▸ Task prompt: Below are some records; print every one of them exactly.
┏━━
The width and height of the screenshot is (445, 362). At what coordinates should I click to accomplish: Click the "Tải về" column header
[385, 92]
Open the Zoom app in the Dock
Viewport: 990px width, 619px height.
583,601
┗━━
▸ Solution:
The width and height of the screenshot is (445, 362). At what coordinates should I click to accomplish: Click the "Tải về" column header
[385, 92]
Open the Zoom app in the Dock
Viewport: 990px width, 619px height.
583,601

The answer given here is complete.